I strongly believe that FUSE mount is the real reason for poor performance in HCI and these minor gluster and other tweaks won't satisfy most seeking i/o performance. Enabling libgfapi is probably the best option. Redhat has recently closed bug reports related to libgfapi citing won't fix and one comment suggests that libgfapi was not showing good enough performance to bother with which appears to contradict what many oVirt users are seeing. It's confusing to me why libgfapi as a default option is not being given any priority. 

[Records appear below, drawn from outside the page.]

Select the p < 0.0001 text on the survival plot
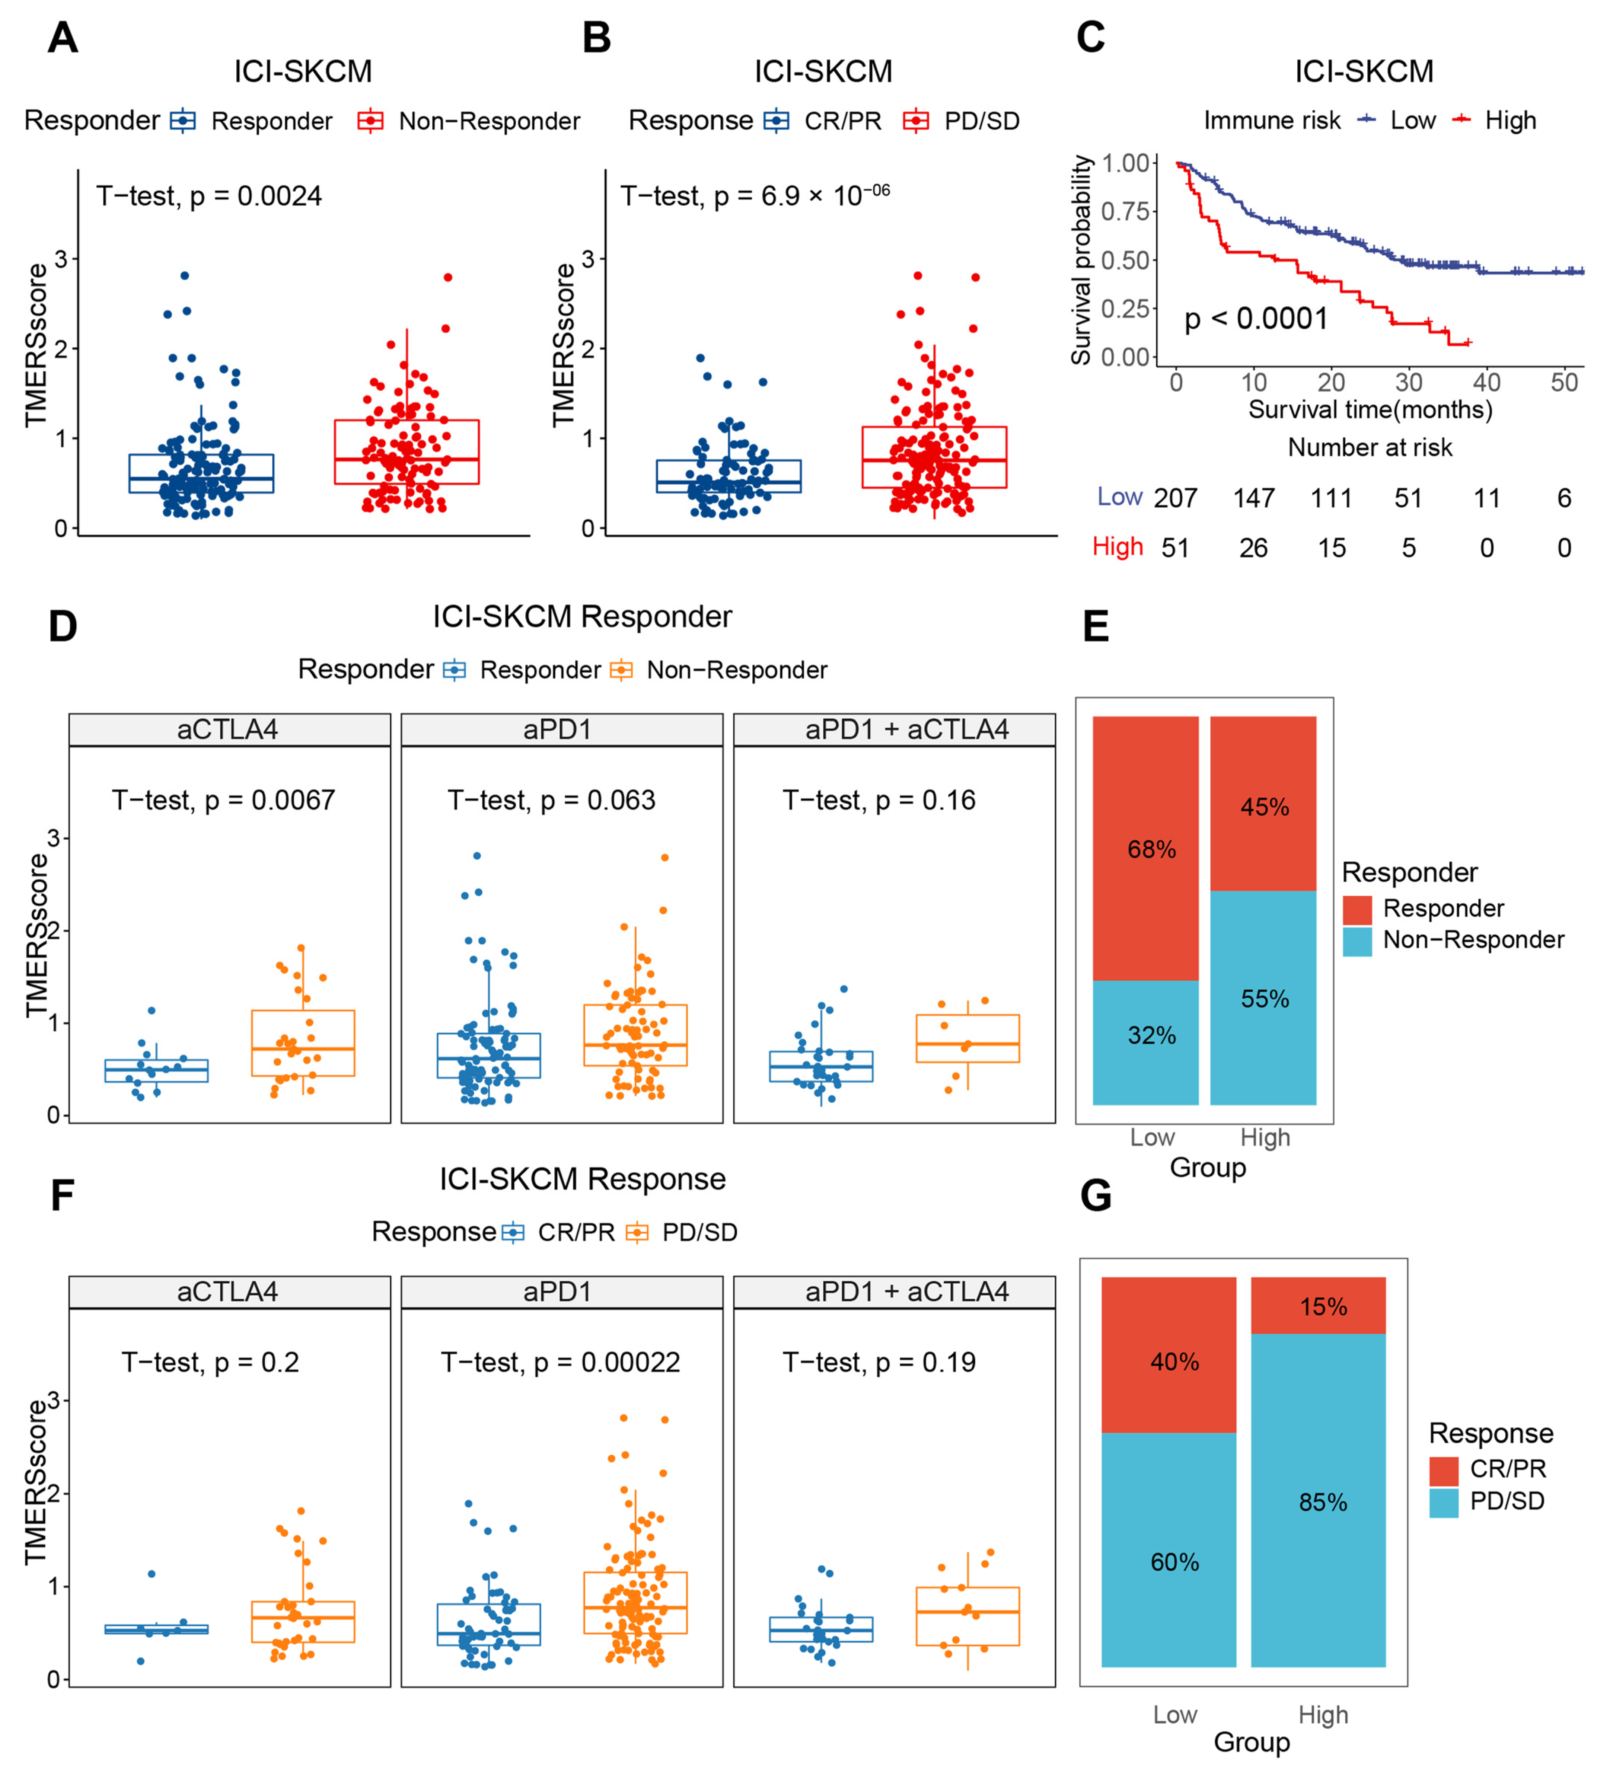[1255, 318]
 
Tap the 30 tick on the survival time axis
[1408, 382]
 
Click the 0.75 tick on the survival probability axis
[1125, 212]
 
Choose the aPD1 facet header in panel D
[557, 729]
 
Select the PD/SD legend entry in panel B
[981, 121]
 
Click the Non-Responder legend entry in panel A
[489, 121]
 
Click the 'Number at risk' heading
[1370, 447]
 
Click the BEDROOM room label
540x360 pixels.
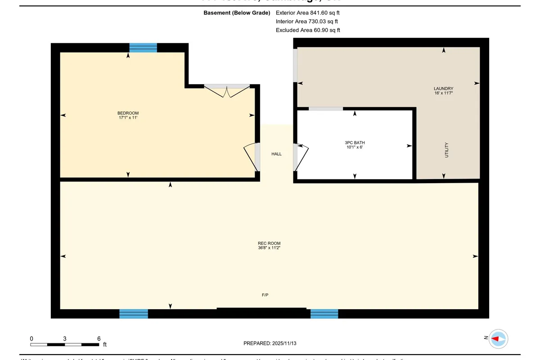[128, 113]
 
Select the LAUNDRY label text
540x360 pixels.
[443, 89]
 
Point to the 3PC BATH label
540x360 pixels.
[355, 143]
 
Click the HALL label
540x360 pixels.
[276, 154]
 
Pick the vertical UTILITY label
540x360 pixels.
[446, 149]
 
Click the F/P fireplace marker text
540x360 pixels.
[265, 295]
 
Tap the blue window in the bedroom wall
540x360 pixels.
[143, 48]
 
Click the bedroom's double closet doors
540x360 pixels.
[227, 90]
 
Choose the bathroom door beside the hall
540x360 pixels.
[302, 157]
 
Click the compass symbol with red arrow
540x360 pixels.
[498, 338]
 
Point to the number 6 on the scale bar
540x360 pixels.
[99, 338]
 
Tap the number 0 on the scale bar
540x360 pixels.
[32, 338]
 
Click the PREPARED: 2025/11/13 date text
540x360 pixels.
[270, 343]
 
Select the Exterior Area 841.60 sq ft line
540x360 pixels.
[308, 13]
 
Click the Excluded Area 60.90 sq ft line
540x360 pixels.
[308, 30]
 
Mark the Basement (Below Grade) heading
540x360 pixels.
[237, 13]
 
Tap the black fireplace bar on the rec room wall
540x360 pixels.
[261, 309]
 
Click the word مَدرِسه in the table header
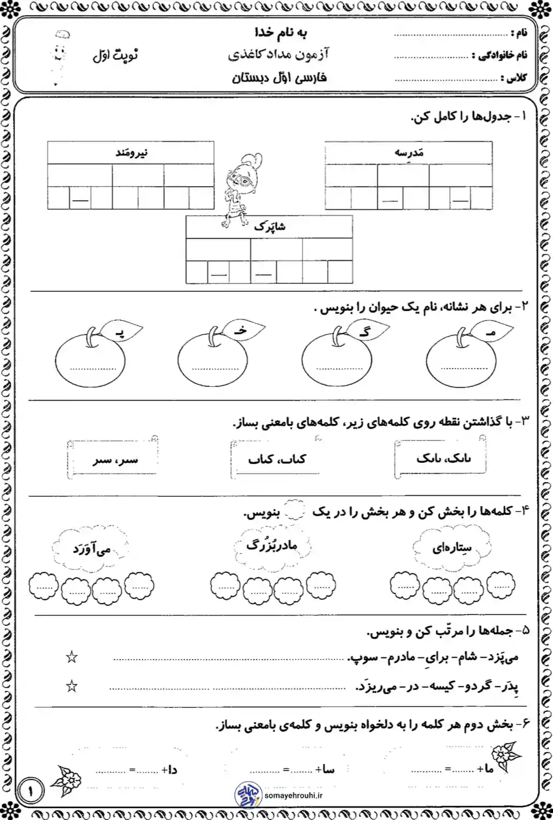409,153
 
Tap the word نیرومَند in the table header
131,153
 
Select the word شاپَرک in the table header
270,227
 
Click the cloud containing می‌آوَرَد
91,549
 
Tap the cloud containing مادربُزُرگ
272,546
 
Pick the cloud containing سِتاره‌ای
452,547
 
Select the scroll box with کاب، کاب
277,459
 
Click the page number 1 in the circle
31,791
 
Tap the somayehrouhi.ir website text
293,795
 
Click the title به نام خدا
281,33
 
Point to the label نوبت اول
115,55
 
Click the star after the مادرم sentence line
71,657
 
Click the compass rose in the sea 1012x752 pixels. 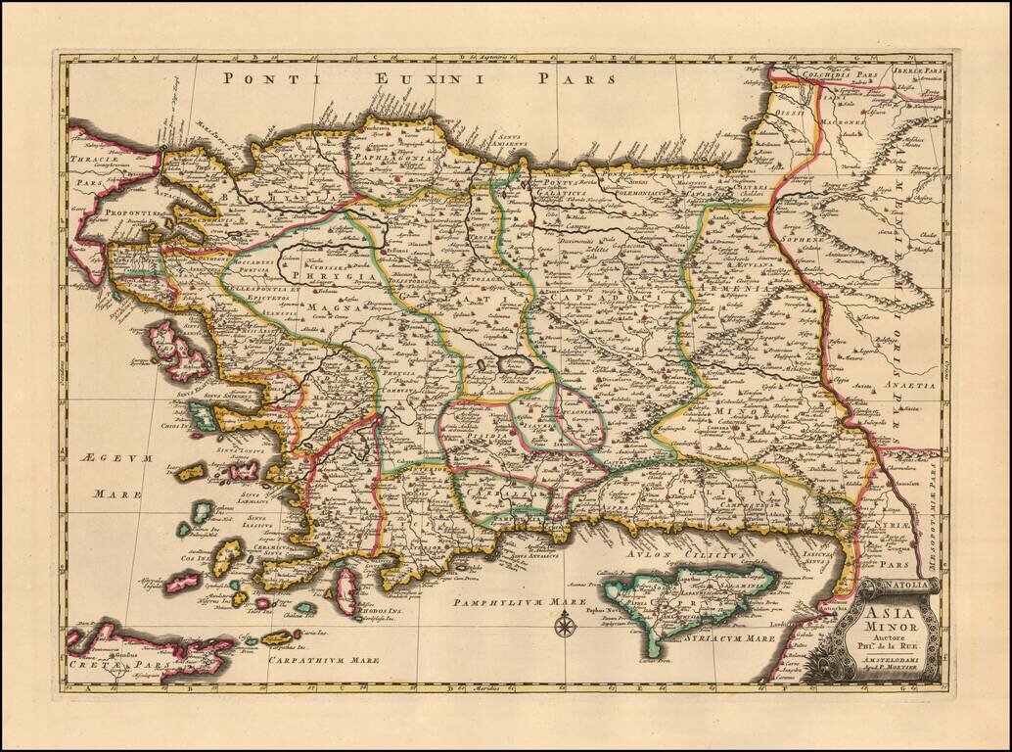coord(565,623)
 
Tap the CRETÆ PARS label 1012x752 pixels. coord(106,665)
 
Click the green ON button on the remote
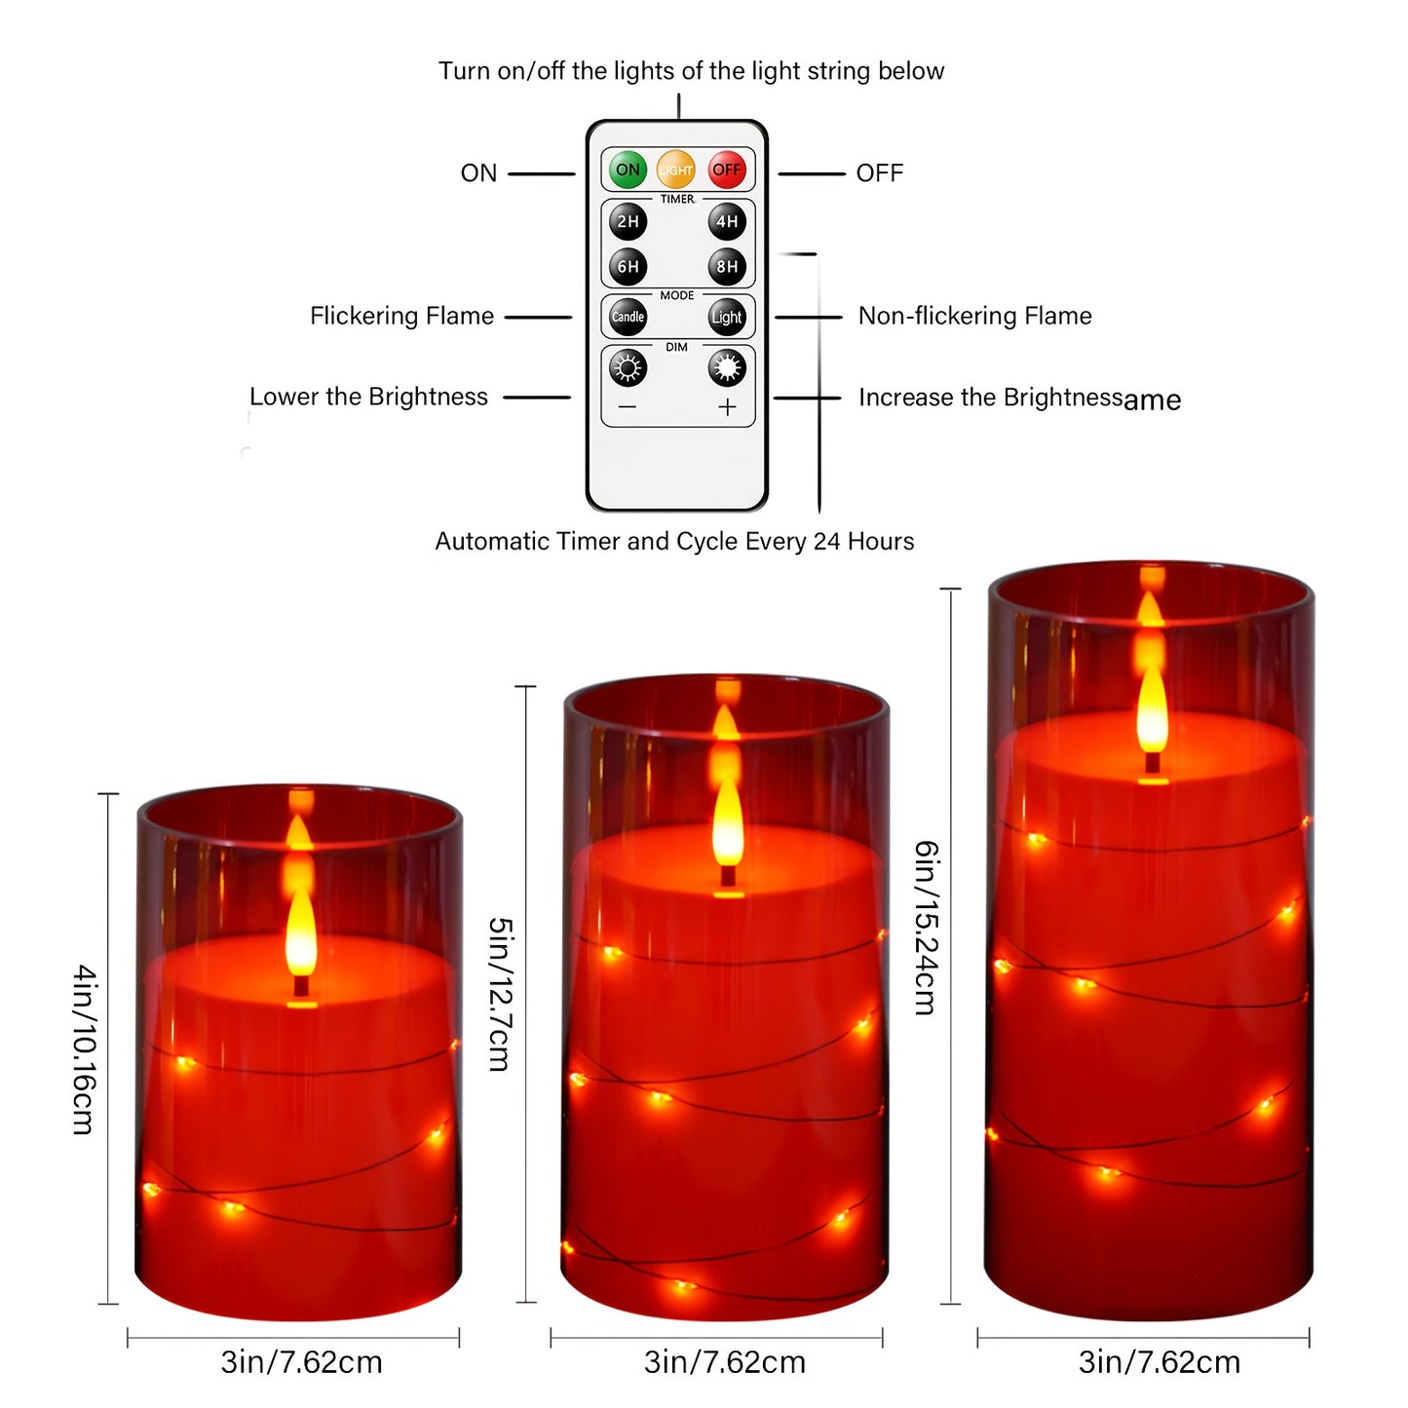[x=628, y=170]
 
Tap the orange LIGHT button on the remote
[x=676, y=170]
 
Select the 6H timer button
[x=628, y=267]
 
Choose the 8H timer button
[x=727, y=267]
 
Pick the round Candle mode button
[x=628, y=317]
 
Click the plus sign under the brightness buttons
[x=727, y=407]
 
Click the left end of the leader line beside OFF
[x=779, y=173]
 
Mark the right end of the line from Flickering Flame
[x=571, y=317]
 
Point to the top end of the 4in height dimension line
[x=108, y=793]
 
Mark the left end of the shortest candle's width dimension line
[x=128, y=1339]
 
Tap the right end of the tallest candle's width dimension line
[x=1310, y=1339]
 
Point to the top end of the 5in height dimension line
[x=526, y=687]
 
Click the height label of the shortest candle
[x=84, y=1049]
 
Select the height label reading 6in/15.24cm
[x=926, y=928]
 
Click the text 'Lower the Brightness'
[x=368, y=397]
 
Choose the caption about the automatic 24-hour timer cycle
[x=674, y=542]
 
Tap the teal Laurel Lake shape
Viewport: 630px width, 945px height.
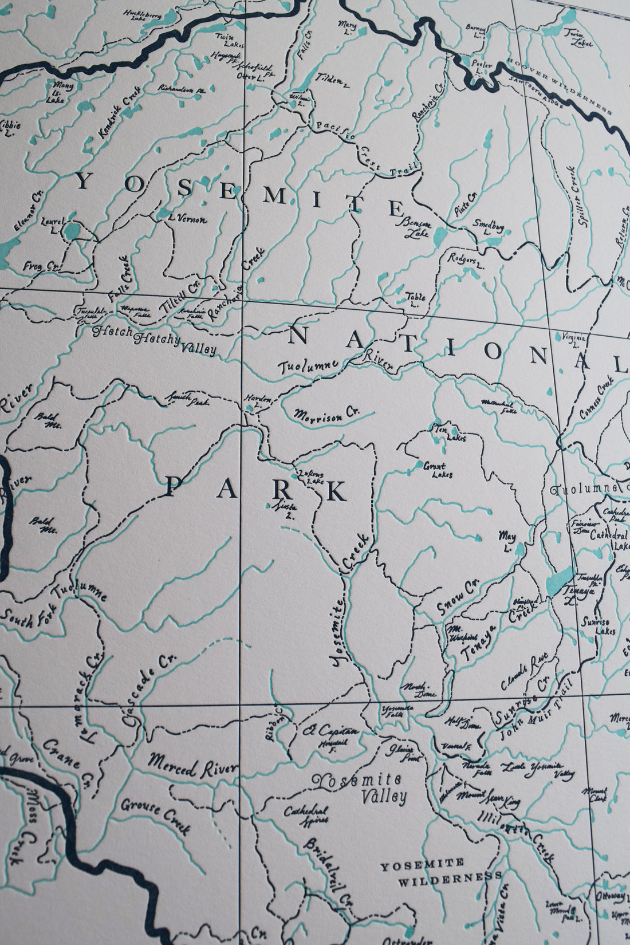point(72,230)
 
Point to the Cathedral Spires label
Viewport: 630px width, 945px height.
point(306,815)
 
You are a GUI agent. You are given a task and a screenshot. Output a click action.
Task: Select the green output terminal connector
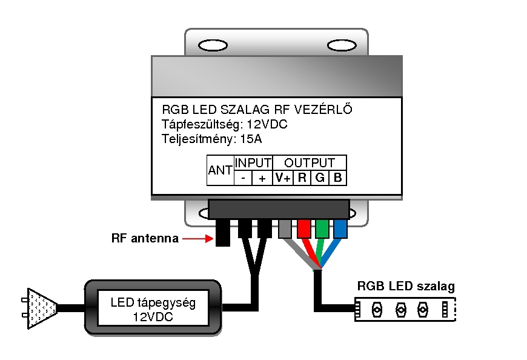[322, 229]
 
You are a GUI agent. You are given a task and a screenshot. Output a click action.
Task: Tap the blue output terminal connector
[340, 229]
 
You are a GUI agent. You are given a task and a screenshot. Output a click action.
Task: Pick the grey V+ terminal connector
[284, 229]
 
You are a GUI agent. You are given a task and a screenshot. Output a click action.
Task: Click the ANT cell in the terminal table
[220, 170]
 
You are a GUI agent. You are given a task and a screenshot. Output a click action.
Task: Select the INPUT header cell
[253, 162]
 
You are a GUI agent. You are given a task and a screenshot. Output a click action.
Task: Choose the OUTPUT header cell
[310, 162]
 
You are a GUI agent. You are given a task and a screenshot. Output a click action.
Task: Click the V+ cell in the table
[283, 178]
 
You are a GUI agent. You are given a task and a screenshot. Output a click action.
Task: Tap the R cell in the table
[302, 178]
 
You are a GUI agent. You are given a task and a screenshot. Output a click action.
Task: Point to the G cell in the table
[320, 178]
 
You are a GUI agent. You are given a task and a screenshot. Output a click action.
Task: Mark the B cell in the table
[338, 178]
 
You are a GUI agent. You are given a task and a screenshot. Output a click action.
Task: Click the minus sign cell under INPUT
[244, 178]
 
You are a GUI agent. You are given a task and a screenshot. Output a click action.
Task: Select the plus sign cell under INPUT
[262, 178]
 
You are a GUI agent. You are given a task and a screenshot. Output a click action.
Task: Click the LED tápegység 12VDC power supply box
[153, 308]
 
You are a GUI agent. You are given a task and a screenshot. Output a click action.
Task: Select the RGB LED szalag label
[406, 286]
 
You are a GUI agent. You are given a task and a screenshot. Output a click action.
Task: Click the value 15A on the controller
[250, 139]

https://bugzilla.redhat.com/show_bug.cgi?id=1465810 

"We do not plan to enable libgfapi for oVirt/RHV. We did not find enough performance improvement justification for it"

On Tue, Mar 24, 2020 at 3:34 PM Alex McWhirter <alex@triadic.us> wrote:
Red hat also recommends a shard size of 512mb, it's actually the only
shard size they support. Also check the chunk size on the LVM thin pools
running the bricks, should be at least 2mb. Note that changing the shard
size only applies to new VM disks after the change. Changing the chunk
size requires making a new brick.

libgfapi brings a huge performance boost, in my opinion its almost a
necessity unless you have a ton of extra disk speed / network
throughput. Just be aware of the caveats.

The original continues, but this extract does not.